Futbolda hiçbir şey beni Fenerbahçe’nin Avrupa Ligi’nde bir final oynaması kadar heyecanlandıramaz herhalde.
59 yaşındaki çok koyu bir Fenerbahçeli’nin bu mutluluğu, bu heyecanı bugüne dek yaşayamamış olması da ayrı bir mesele.
Galatasaray’ın UEFA’da finale çıkışı ve kupayı kaldırmasının benim gibi bir Fenerbahçeliyi nasıl heyecanlandırdığını dün gibi hatırlıyorum; aynı mutluluğu Fenerbahçe için yaşarsam neler olur, düşünemiyorum bile.
Büyük bir hatalar zinciri yaşanmaz ise ilk sekize girmiş gibiyiz herhalde.

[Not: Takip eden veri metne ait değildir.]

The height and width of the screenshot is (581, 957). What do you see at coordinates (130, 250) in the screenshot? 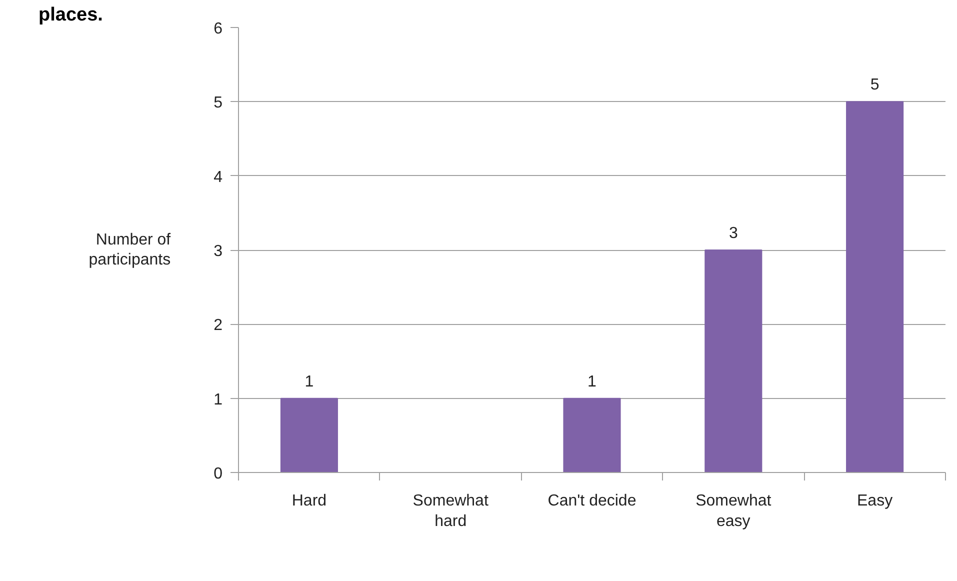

Dün (Mart Perşembe) geceki maç hakkında fazla bir şey yazmak istemiyorum, rakibimiz eski Çekoslovak Skoda arabalar gibi idi, pek bozulmuyorlar ama performansları çok sınırlı, böyle bir takıma deplasmanda bile daha fazla gol atmalı idik.

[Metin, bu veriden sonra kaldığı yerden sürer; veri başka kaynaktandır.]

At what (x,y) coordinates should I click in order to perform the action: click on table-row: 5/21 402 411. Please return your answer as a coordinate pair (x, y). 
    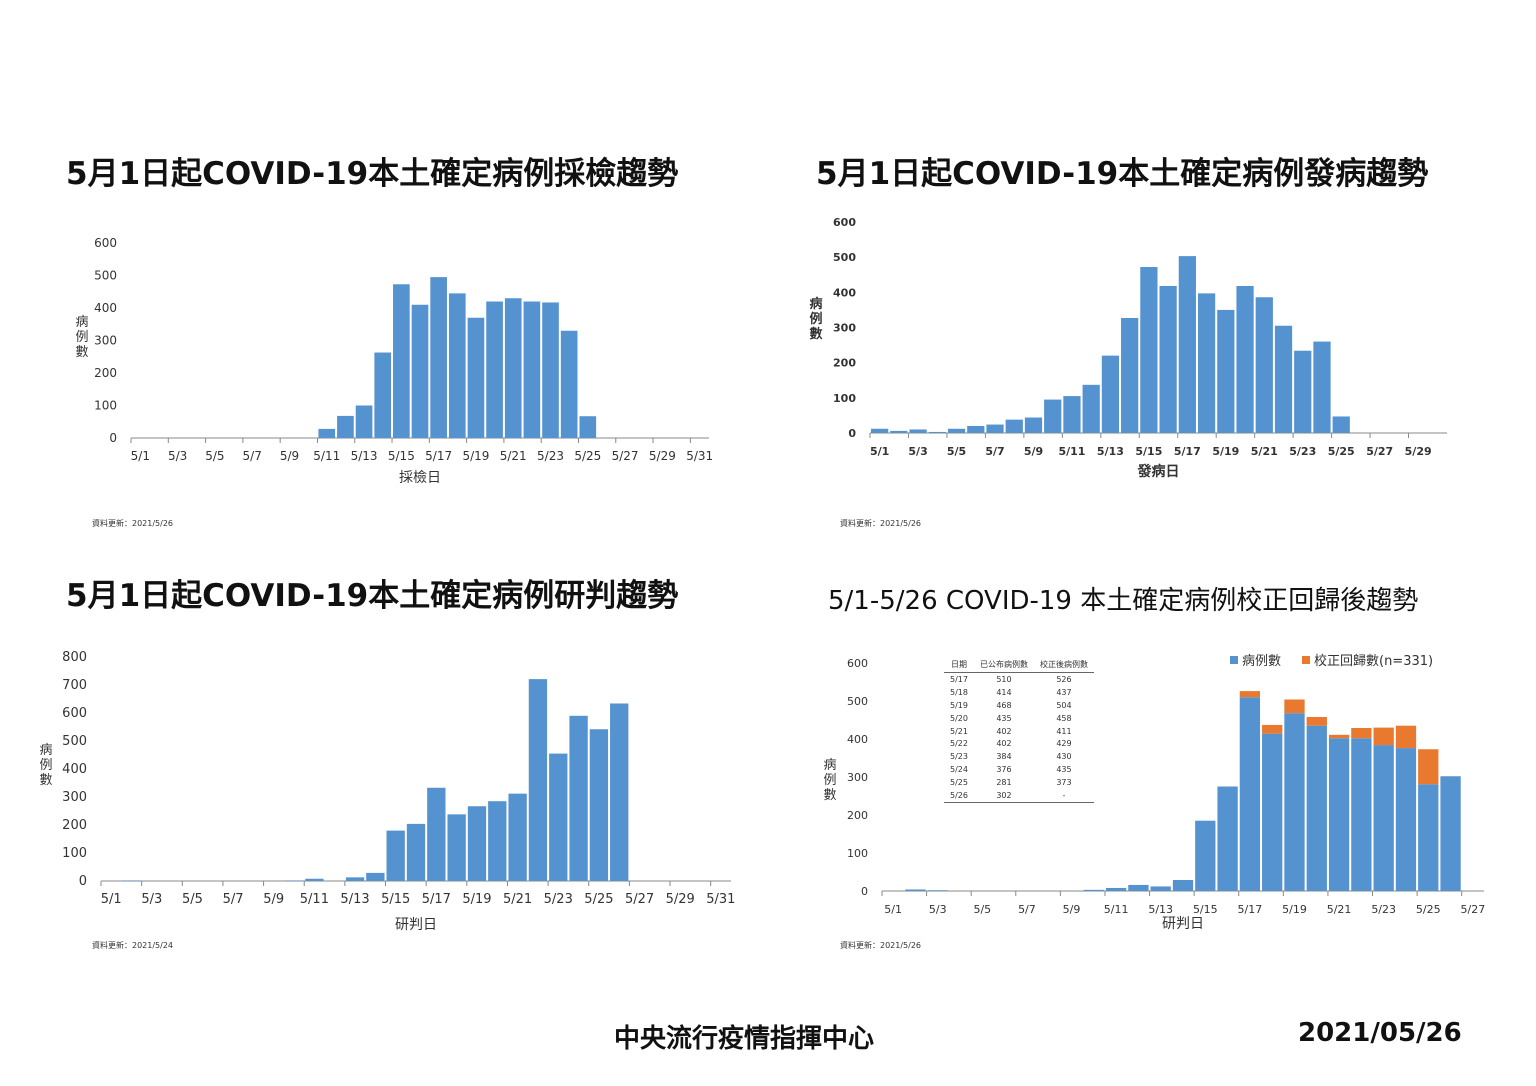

Rakip Plzen için çek değil de eski çekoslovak takımı demek çok yanlış değil zira takımda sadece Çek ve Slovak futbolcular var, yani çok fazla yerli(!) bir takım.
14 Mart akşamı bu takımı eleyemez isek tüm yöneticilerin hatta futbolcuların bu işi bırakmaları gerekebilir.
Bizim şimdiden çeyrek finalin ilk ayağı olan 4 Nisan akşamı kiminle oynayacağımızın hesabını yapmamız yazım.
Muhtemel çeyrek final rakiplerimiz arasında Benfica, Bordeaux, Anzhi, İnter, Chelsea gibi takımlar var; Chelsea dışında iki Büyük Britanya takımı Newcastle ve Tottenham’ı da unutmamak şart.
Benfica eski Benfica değil ama yine de çok ciddiye almak lazım; Bordeaux, eskiden elemiş idik (Selçuk Yula’nın unutulmaz performansı), bize ters gelecek bir stile sahip.
İnter bir dünya takımı, Anzhi’nin başında da unutmayalım Hiddink var; Chelsea için zaten söylenecek söz yok.
Bakalım 15 Mart günü çekilecek kuralar nasıl tecelli edecek.
Dün (Perşembe) geceki maç için futbol eleştirmenleri takımın soğukkanlı, hatta fazla soğukkkanlı tavrını, özellikle de kaleci Volkan’ı eleştirmişler, gazetelerden okuyorum; kanımca, panik yerine bu tür soğukkanlı hatta rakibi çok fazla umursamayan bir tavır, ne yalan söyleyeyim, kafamdaki Fenerbahçe için çok daha uygun. Zaten, 11 bin kişilik stadı olan bir Çek takımını, dikkati elden bırakmadan çok fazla ciddiye almak da çok anlamlı değil.